Captain Gunnar Isachsen happened to be in the area with the marine vessel Farm, and came to the rescue. The airship was taken back to Camp Wellman. To make it take off so that it could be towed into the hangar, the fuel tanks were punctured. When the balloon had been dragged onto dry land and was tipped over, the fuel flowed forwards, and the balloon skidded, broke free and hovered in the air. The gondola came loose and crashed onto the ground. The balloon went higher and higher until it exploded with a massive bang and fell into the water. Wellman took a bow and waved his hat, before he went to get a bottle of champagne and sat down to play solitaire. After a while he ordered the hangar to be lengthened by 11 m (Rossnes, 1993: 119). There was no new go for Wellman from Vigohamna on Danskøya.  

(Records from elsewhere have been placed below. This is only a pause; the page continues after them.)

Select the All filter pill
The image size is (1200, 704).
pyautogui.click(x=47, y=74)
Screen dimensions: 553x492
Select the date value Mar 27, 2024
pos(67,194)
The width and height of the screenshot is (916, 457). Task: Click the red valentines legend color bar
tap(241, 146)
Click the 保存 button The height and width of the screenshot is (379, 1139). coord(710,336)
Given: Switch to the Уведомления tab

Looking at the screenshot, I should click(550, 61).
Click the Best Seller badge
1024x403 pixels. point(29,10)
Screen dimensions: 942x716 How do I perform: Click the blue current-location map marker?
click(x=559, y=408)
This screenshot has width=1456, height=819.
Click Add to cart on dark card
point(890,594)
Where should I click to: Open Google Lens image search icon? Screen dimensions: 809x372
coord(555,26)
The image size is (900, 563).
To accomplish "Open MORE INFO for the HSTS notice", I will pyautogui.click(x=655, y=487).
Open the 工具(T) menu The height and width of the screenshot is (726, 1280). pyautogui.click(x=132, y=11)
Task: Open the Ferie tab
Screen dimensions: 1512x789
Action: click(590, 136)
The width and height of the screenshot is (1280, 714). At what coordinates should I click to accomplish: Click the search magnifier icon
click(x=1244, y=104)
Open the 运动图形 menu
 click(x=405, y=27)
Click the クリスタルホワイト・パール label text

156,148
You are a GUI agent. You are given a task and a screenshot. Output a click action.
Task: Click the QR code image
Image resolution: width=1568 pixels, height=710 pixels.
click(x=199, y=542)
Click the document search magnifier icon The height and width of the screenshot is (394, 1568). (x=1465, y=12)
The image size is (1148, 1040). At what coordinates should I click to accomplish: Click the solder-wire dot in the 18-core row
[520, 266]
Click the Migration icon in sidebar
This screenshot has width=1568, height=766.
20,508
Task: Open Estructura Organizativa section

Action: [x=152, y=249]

Andrée and his expedition left many visible traces in Virgohamna. Bits of the balloon shed and gas works remain in the form of nails, bolts, wires, wood, wire fasteners, piles of rusty iron filings and lots more. To the far west of the bay, remains of Wellman's base can be found, such as the large hangar he built for the America, houses, boxes and barrels filled with iron filings for the hydrogren works, rusty petrol drums, iron scrap of all shapes and sizes, tools, equipment and other materials. The traces are very visible in the landscape, but as early as 1912, when Nansen visited Virgohamna, the place was described as being in decay. "The balloon shed had given in to the wind, after greedy hunters had helped themselves to steel and other useful materials. All sorts of things lay strewn between the rocks: several petrol drums made of iron, boxes, tools, cans, steel ropes twisted in all directions, acid-balloons, barrels with iron fillings, tie bolts etc. The works for the development of the hydrogen gas were still there. Most of the useful things, especially metal, had been stolen, although much of it remained: the hunters and the tourists had not yet got round to taking everything" (Nansen 1920: 149-150).

Traffic regulations 

The cultural heritage of Virgohamna is significant, vulnerable and worn from traffic. The blubber ovens became popular photographic points and so were worn over time, and small artefacts are and were interesting travel souvenirs. The wooden remains of Wellman's collapsed hangar were walked upon, as were the remains of the airship America. The piles of iron filings around the hydrogen works were trampled to a mush. This is why from 2000 onwards regulations on traffic have been put into effect in Virgohamna. Anyone wishing to alight here must apply for permission from the Governor of Svalbard, who will be strict in granting it. The criteria for landing here are listed in a folder which can be obtained from the Governor of Svalbard.

The regulations control who alights and sets conditions on the visit. The information booklet Virgohamna – through the air towards the North Pole speaks of the sites cultural remains and history, and gives an outline of where visitors may go and where access is restricted. A map which shows where it is allowed to go in the area can be obtained from the Governor of Svalbard.